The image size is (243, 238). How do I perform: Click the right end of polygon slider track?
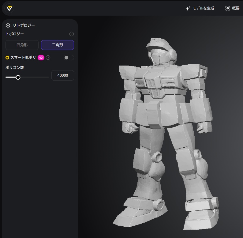tap(48, 77)
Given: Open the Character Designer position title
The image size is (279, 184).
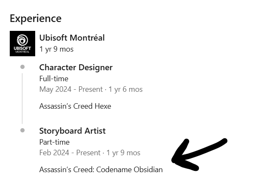Looking at the screenshot, I should tap(76, 67).
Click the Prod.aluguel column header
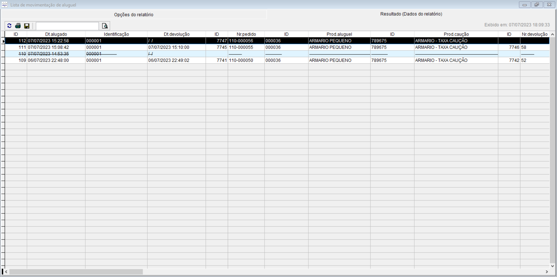 (x=339, y=34)
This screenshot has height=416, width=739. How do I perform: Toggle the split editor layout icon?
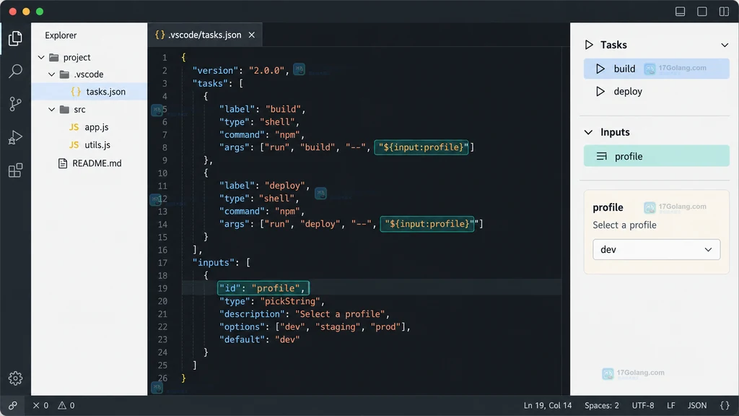point(724,12)
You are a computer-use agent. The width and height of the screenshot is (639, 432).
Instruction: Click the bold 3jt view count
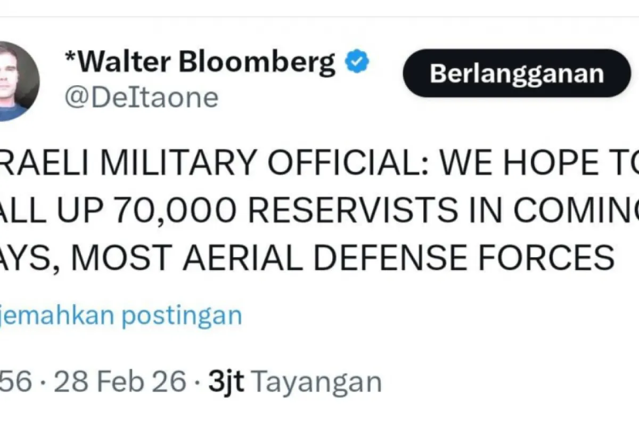tap(227, 382)
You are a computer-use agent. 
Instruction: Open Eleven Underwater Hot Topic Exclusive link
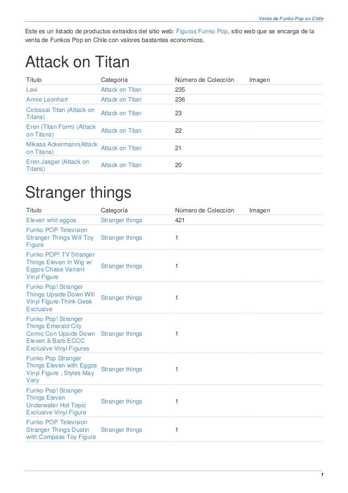(x=56, y=401)
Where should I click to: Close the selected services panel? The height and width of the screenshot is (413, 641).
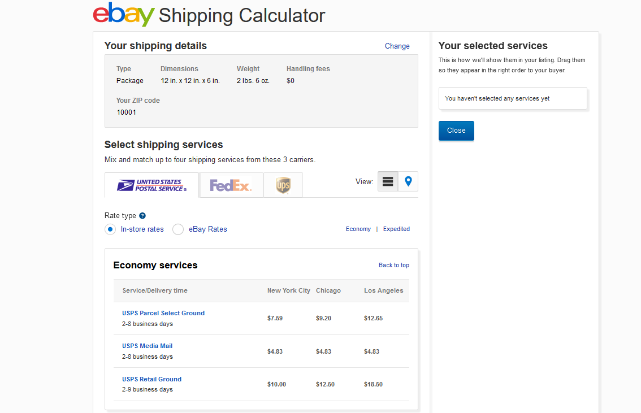(456, 131)
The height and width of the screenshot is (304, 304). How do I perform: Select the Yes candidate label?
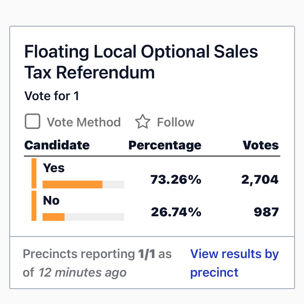pyautogui.click(x=54, y=168)
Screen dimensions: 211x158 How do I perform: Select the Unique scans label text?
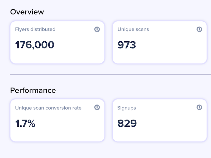[133, 29]
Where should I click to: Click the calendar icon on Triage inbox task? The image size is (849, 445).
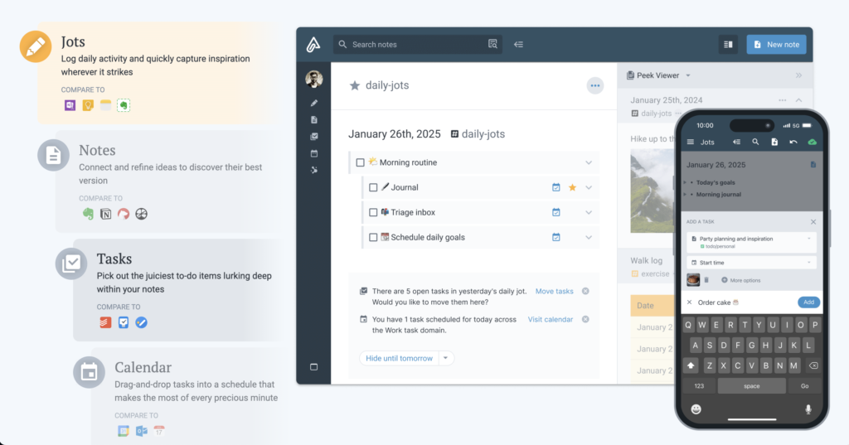(556, 212)
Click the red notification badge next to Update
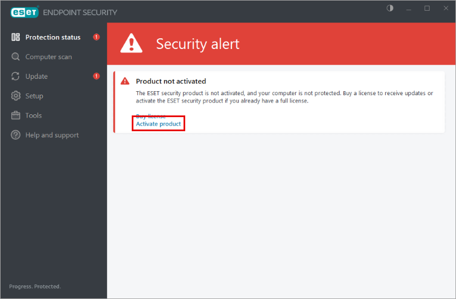This screenshot has width=456, height=299. [x=96, y=76]
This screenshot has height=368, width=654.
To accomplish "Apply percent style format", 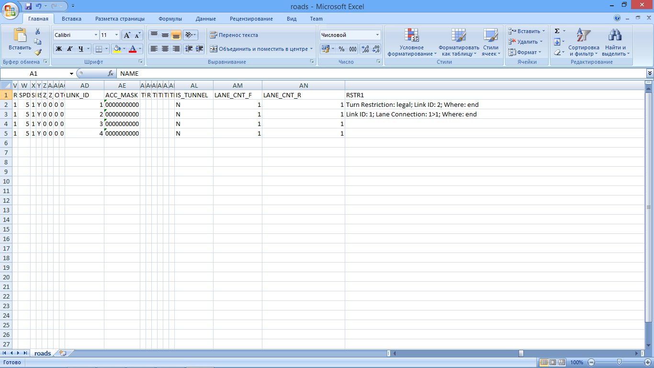I will [x=341, y=49].
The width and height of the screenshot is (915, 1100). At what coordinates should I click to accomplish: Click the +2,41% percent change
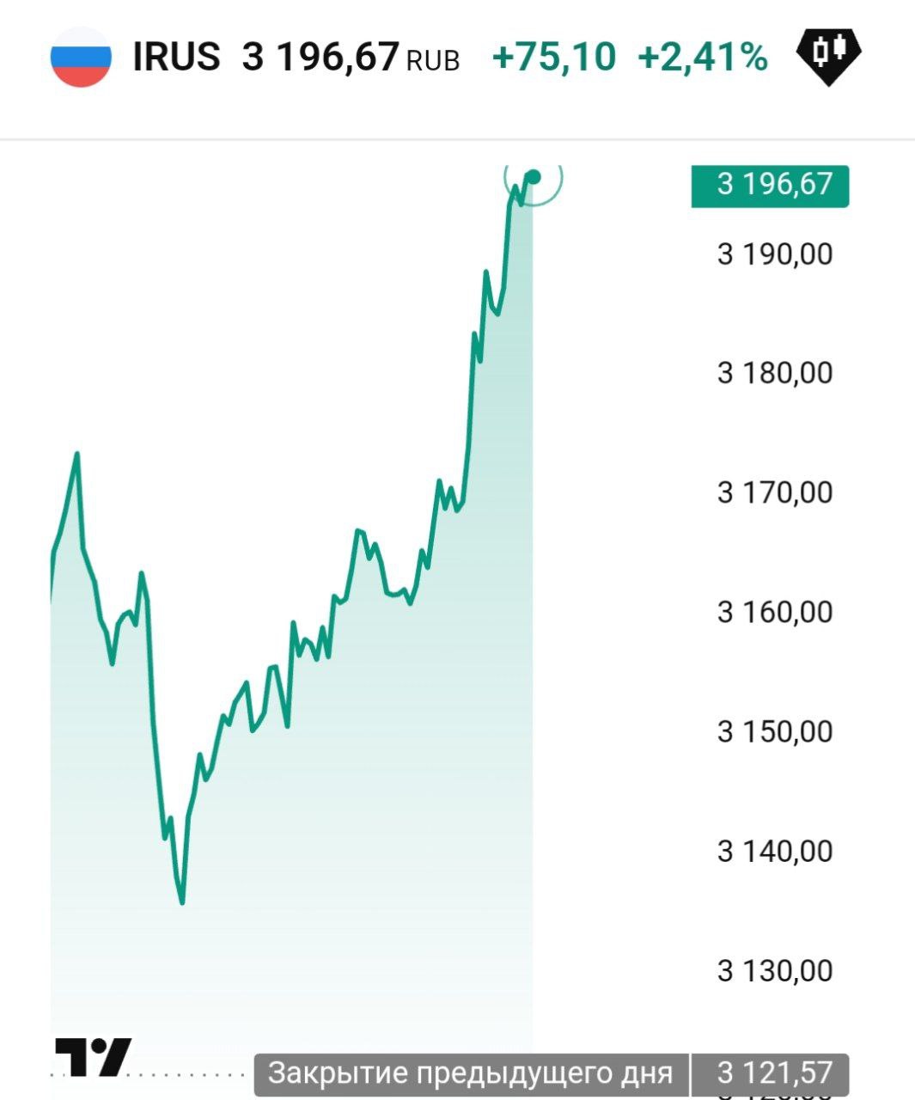pyautogui.click(x=702, y=58)
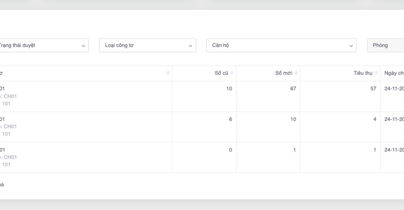
Task: Select Số mới value 67 in first row
Action: tap(293, 89)
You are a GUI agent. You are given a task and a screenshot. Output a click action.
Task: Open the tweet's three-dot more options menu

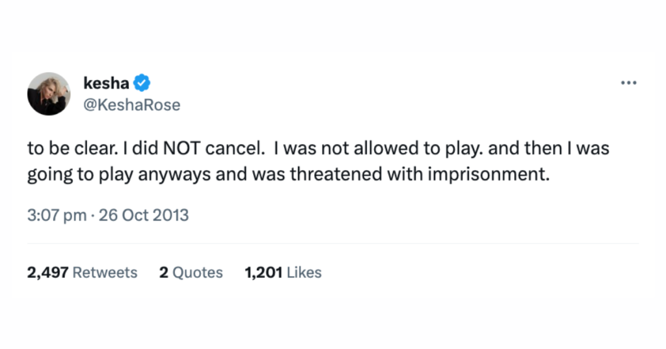click(x=628, y=83)
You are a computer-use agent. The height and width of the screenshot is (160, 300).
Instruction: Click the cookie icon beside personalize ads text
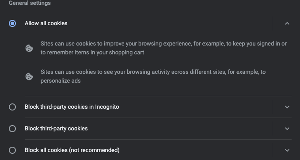[x=29, y=76]
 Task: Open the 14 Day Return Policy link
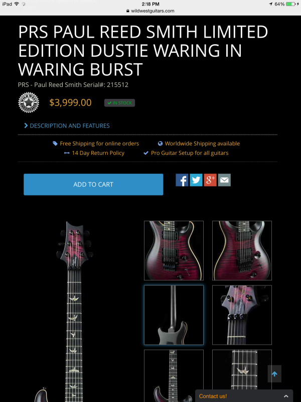pyautogui.click(x=98, y=153)
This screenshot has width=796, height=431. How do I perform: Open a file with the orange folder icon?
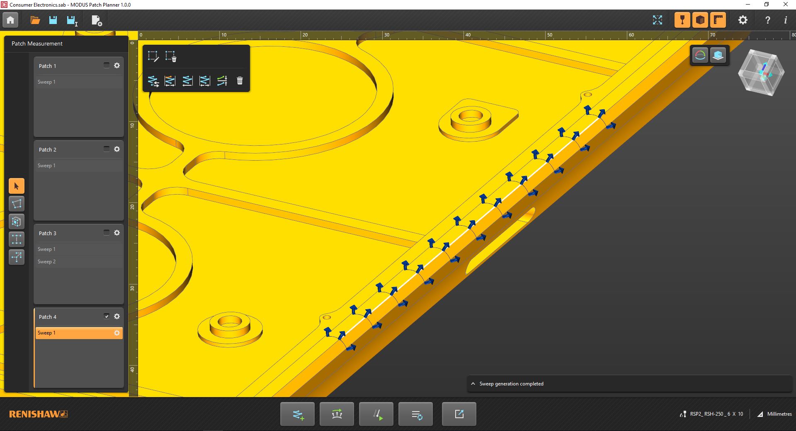35,20
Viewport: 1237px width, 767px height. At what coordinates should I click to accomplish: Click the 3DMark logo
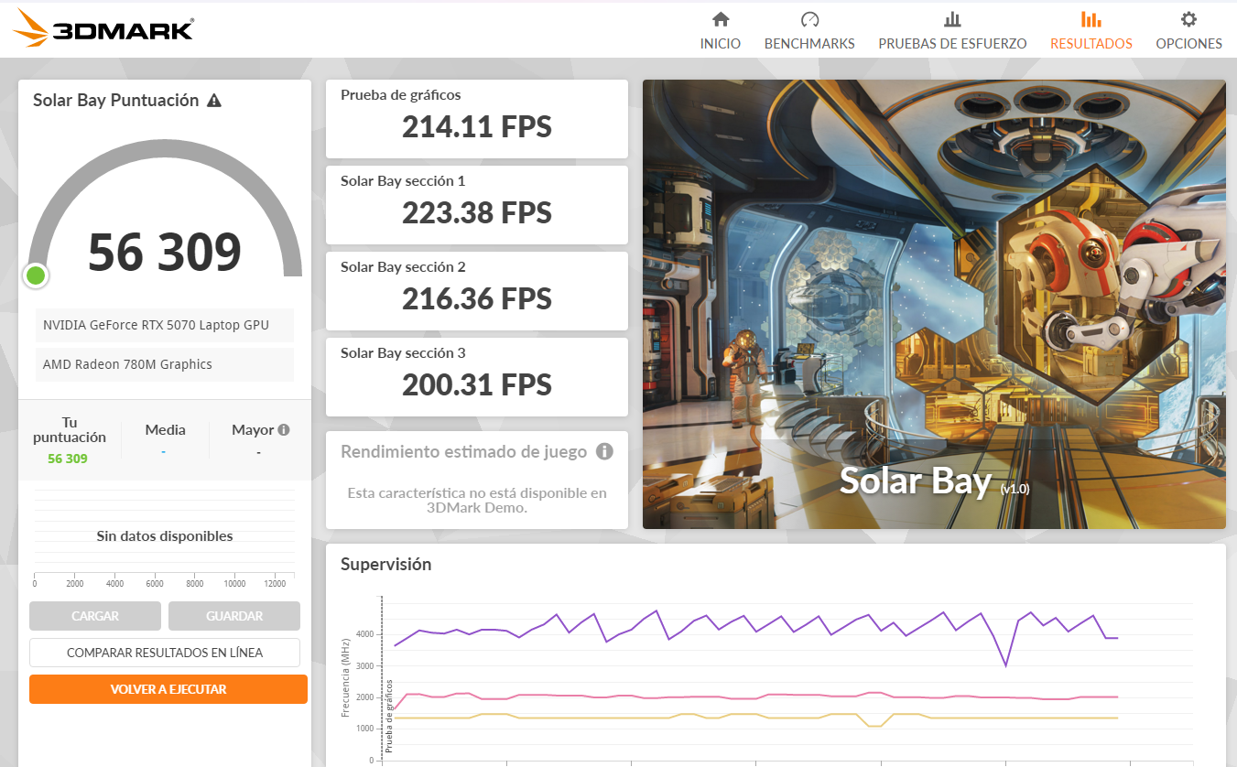[x=103, y=28]
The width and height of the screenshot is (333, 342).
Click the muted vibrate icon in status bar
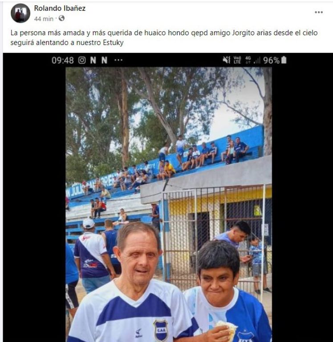[227, 60]
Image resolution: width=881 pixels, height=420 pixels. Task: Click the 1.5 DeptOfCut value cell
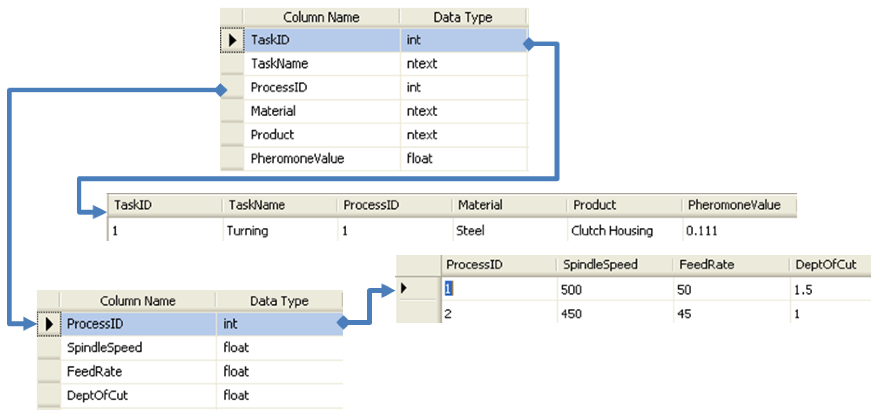pos(803,290)
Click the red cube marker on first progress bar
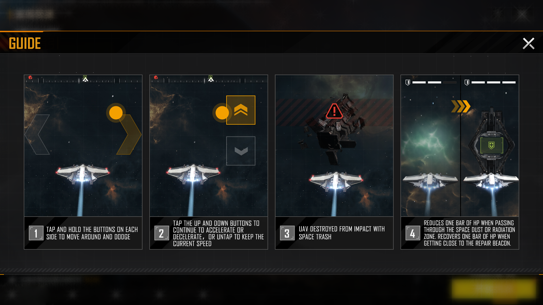Screen dimensions: 543x305 coord(30,77)
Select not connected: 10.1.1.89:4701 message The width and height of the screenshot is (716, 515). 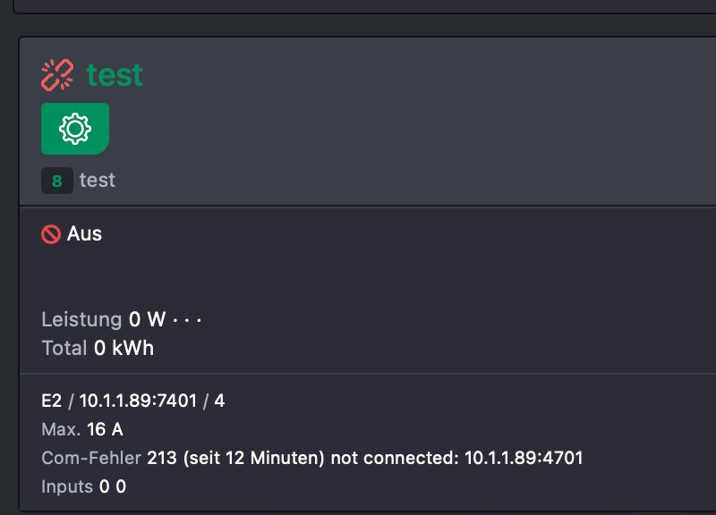point(456,458)
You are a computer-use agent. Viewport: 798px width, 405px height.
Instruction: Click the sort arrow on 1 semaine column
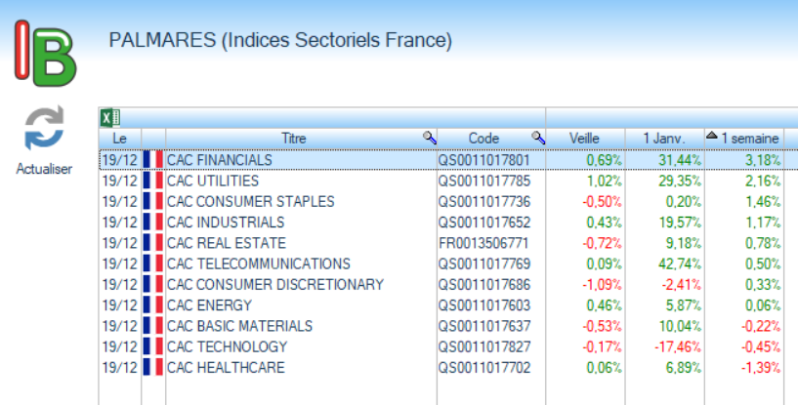click(711, 138)
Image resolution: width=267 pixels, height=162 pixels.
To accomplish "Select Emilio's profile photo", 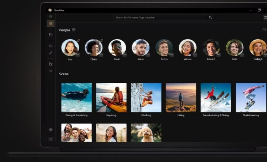I will 164,47.
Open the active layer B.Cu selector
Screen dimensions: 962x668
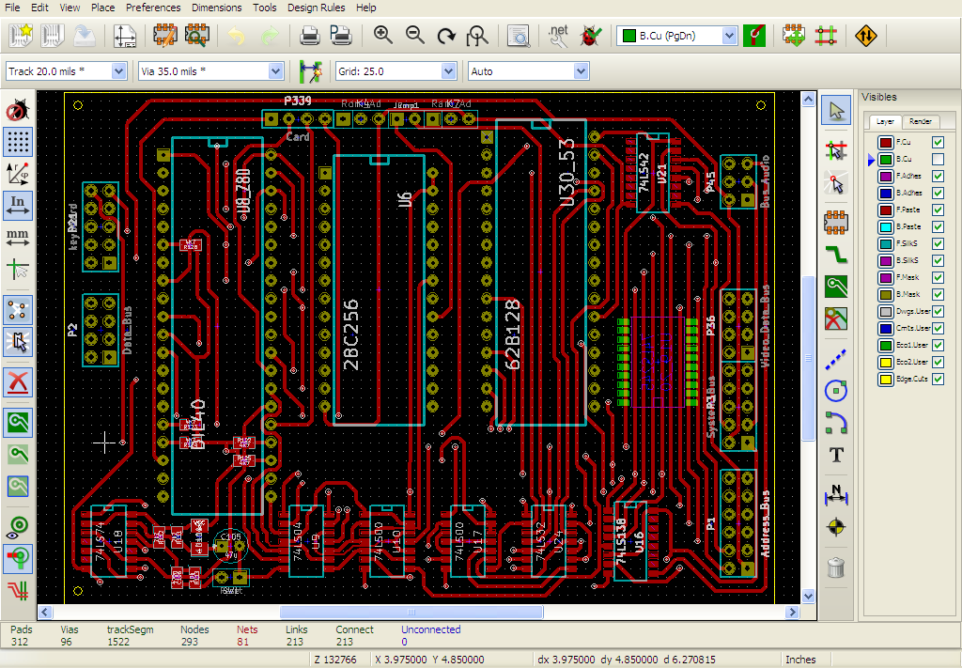coord(729,36)
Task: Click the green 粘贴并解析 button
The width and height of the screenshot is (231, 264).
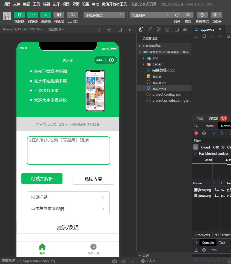Action: pyautogui.click(x=42, y=179)
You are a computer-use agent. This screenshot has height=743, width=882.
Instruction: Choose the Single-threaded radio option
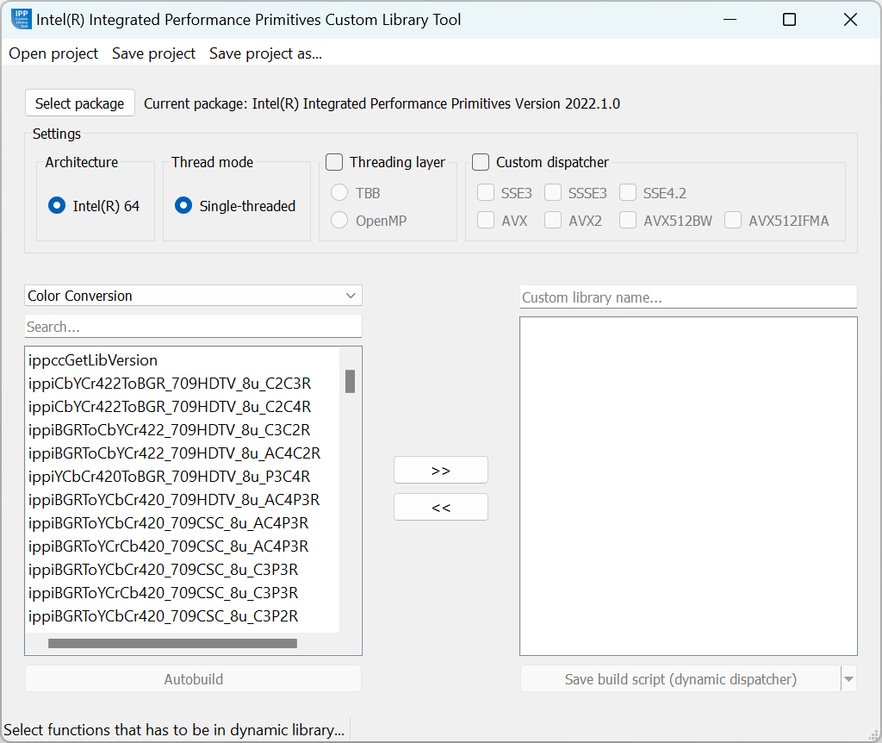[x=183, y=206]
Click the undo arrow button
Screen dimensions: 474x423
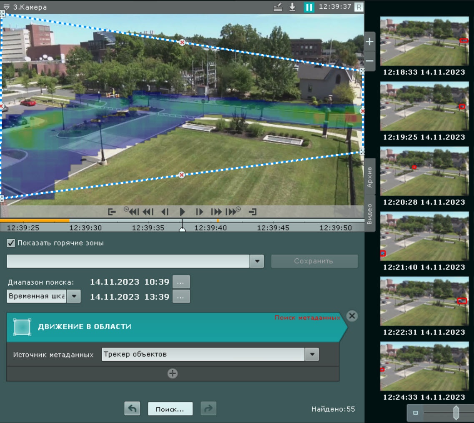point(132,409)
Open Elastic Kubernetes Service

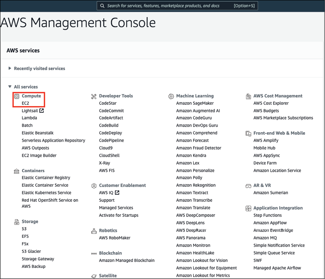click(46, 193)
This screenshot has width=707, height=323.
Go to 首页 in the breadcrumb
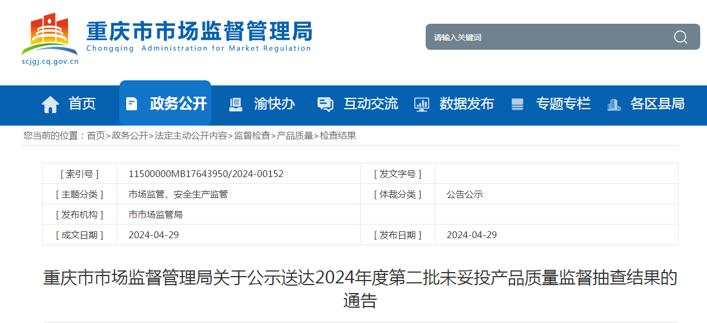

=======

§ WHAT YOU HAVE TO DO
Wherever the word "computer" appears in the data, return the whole line.

§ SOLUTION TO THIS TASK
You are a computer-use agent. The width and height of the screenshot is (639, 432).
You are a computer-use agent. 
You are a computer-use agent. The height and width of the screenshot is (160, 300).
You are a computer-use agent. Viewport: 798px width, 405px height.
You are a computer-use agent. This screenshot has height=743, width=882.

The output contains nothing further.